** start **

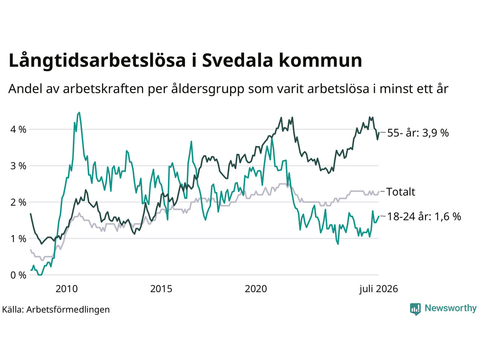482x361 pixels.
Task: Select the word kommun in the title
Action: (320, 60)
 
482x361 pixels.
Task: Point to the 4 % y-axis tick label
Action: (18, 129)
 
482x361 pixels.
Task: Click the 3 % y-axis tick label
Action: (18, 166)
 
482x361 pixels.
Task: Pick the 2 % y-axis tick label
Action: (18, 202)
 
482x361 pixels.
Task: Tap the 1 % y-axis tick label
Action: (18, 238)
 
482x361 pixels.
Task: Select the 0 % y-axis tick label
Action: (18, 275)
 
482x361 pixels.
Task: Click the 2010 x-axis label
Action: (67, 289)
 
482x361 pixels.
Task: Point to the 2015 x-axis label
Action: (161, 289)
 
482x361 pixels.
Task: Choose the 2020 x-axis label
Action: (256, 289)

** end **

Goal of the exercise:
Select each line in the items above that contains the word "Click", and copy those lines.

Result for this task:
Task: Click the 3 % y-axis tick label
Task: Click the 2010 x-axis label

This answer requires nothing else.